Ever wondered why one meal keeps you full for hours…while another leaves you raiding the fridge an hour later?
The answer is science.
And once you understand this one concept, making healthier food choices becomes much easier.
Every family should know this. Read!
Q: When you eat only eba, beans, rice and bread is it dangerous?
A: I came across a report from a Harvard review and it gives 8 principles to low glycemic eating…a principle that will help answer the question asked.
Glycemic index, by the way, is a measure that ranks foods that contain carbohydrates on a scale of 0 to 100.
The higher the number, the faster the food is digested, causing fluctuations in the blood sugar level and the lower the number, the slower the food is digested causing less fluctuations in the blood sugar level.
So the focus should be on foods with low glycemic index.
If you reduce your portion sizes and are exercising and generally doing the right things, you may sill be adding weight or not losing weight if you’re eating a lot of food with high glycemic index.

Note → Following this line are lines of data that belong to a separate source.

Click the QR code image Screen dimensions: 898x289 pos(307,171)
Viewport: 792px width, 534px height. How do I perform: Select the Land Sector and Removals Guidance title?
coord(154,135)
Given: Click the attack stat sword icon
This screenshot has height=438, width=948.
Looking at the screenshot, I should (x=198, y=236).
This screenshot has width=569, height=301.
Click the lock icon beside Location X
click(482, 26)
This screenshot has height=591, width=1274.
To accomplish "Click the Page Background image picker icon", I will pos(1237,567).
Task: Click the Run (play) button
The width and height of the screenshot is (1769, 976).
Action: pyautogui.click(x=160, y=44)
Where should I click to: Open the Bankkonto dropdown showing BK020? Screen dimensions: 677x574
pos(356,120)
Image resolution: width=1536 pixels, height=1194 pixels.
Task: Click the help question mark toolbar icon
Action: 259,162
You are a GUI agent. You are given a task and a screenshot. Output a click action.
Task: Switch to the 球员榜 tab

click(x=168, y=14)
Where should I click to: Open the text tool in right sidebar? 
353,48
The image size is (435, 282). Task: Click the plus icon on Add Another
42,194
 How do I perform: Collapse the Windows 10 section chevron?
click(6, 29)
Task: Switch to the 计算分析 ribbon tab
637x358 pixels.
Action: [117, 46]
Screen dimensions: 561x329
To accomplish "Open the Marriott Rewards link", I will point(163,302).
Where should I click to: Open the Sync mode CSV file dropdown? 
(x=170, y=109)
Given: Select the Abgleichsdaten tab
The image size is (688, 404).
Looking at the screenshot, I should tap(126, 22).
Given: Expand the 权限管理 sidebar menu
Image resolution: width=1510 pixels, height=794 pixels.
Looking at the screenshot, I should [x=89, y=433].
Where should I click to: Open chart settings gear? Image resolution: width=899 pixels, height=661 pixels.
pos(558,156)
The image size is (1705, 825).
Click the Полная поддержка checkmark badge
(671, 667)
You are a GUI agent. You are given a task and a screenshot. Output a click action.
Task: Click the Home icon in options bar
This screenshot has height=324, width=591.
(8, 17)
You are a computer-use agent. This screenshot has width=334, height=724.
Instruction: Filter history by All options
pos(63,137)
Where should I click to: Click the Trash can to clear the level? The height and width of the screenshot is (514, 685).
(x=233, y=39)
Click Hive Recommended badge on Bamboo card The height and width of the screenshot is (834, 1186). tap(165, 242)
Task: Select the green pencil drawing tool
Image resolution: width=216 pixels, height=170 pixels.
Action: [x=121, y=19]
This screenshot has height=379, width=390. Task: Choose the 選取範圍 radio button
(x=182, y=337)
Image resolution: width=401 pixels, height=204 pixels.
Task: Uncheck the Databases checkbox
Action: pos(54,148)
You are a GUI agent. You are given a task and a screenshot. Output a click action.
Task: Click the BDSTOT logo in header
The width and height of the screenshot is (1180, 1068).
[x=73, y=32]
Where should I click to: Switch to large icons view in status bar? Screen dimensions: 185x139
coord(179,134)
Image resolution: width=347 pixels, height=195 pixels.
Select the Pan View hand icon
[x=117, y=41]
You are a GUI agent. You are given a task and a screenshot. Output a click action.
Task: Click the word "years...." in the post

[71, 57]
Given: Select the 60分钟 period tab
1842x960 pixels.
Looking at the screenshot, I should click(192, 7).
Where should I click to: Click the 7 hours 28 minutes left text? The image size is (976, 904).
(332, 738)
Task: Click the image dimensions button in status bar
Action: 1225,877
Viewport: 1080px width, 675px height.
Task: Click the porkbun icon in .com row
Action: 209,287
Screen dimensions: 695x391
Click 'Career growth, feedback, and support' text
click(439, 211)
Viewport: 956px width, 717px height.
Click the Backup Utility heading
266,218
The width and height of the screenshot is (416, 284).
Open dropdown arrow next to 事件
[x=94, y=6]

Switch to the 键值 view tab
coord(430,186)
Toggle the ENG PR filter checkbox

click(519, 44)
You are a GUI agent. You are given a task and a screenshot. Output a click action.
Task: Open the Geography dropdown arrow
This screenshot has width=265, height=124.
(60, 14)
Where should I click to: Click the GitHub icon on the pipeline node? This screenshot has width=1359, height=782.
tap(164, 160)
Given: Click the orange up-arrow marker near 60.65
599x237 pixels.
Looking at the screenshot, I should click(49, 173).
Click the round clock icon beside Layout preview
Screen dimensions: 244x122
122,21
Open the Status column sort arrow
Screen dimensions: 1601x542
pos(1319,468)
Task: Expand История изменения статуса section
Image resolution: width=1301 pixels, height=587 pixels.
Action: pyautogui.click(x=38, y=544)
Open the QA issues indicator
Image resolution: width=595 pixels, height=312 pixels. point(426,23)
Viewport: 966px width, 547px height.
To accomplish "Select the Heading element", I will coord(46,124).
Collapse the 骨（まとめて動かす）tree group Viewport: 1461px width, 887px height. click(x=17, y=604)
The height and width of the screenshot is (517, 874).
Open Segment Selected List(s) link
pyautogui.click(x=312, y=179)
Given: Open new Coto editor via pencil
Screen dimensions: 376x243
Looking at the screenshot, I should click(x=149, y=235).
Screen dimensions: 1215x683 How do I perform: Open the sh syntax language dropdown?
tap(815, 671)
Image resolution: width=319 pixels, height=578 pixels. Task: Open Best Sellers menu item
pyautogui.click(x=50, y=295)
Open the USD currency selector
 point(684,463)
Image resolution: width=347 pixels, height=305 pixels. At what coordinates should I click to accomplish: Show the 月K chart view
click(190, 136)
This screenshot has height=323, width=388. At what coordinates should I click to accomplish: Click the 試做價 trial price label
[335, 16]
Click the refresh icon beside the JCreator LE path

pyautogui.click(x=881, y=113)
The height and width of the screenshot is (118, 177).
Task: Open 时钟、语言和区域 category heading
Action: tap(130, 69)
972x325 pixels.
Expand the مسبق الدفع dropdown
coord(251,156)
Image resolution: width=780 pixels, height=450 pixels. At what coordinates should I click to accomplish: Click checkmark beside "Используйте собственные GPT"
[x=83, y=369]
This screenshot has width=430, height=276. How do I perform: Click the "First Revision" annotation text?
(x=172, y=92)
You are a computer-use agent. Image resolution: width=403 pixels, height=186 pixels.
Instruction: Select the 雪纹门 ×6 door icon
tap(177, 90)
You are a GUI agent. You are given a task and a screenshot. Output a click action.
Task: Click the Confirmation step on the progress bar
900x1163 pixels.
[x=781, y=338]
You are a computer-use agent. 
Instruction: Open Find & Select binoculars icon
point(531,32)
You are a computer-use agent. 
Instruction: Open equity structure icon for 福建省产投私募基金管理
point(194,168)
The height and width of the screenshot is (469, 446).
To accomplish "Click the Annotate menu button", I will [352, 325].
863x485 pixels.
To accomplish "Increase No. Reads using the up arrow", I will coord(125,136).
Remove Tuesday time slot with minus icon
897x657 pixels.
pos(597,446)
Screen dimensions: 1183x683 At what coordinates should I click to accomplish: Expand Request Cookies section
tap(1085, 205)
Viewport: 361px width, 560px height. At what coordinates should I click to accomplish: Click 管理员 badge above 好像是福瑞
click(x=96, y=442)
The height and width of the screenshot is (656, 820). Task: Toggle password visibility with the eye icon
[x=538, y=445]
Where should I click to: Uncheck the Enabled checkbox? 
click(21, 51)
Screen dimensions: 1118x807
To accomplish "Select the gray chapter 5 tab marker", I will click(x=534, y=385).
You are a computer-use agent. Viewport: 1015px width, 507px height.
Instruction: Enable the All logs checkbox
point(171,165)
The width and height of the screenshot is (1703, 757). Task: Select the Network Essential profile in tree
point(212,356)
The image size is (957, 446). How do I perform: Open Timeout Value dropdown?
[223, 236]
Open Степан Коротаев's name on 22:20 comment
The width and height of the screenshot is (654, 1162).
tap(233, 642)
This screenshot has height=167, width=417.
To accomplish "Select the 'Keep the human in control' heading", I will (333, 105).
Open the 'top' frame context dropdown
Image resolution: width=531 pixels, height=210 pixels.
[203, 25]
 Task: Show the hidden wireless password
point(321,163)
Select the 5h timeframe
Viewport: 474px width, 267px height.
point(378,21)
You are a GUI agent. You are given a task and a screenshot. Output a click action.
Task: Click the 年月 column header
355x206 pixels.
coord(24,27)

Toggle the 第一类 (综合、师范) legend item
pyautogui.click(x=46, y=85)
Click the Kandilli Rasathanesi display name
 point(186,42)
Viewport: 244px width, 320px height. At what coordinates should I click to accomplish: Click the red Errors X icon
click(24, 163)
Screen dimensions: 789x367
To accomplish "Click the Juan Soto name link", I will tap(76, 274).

So here are the principles of low glycemic eating:
Eat a lot of beans (any and every type), non starchy veggies (garlic, onions, leeks, chives, cabbage, broccoli, lettuce, tomatoes, peppers etc) and fruits like apples, berries, peaches and pears.
Eat a lot of grains in their natural state like natural granola, brown or local rice and muesli cereal
Reduce your intake of concentrated sweets like fruit juices (no more than half a cup daily…if you must) and other sugar loaded or sweetened drinks.
Load up on healthy proteins like fish, skinless chicken and beans…again ![]()
Reduce your intake of refined grain products like white bread and polished rice.
Reduce your intake of bad fats by avoiding fast foods and limiting your intake of animal products. Focus on healthy oils like Olive oil and nuts like almonds etc. However, even these should be taken in moderation as even healthy oils are full of calories!
It looks like you just can’t win! ![]()
Be sure to take your breakfast and eat 3 meals with a snack or 2 (healthy options, of course)
Finally, remember to eat slowly to give enough time for your stomach tell your brain that you’re full…and then stop!
Did you know about glycaemic index before now?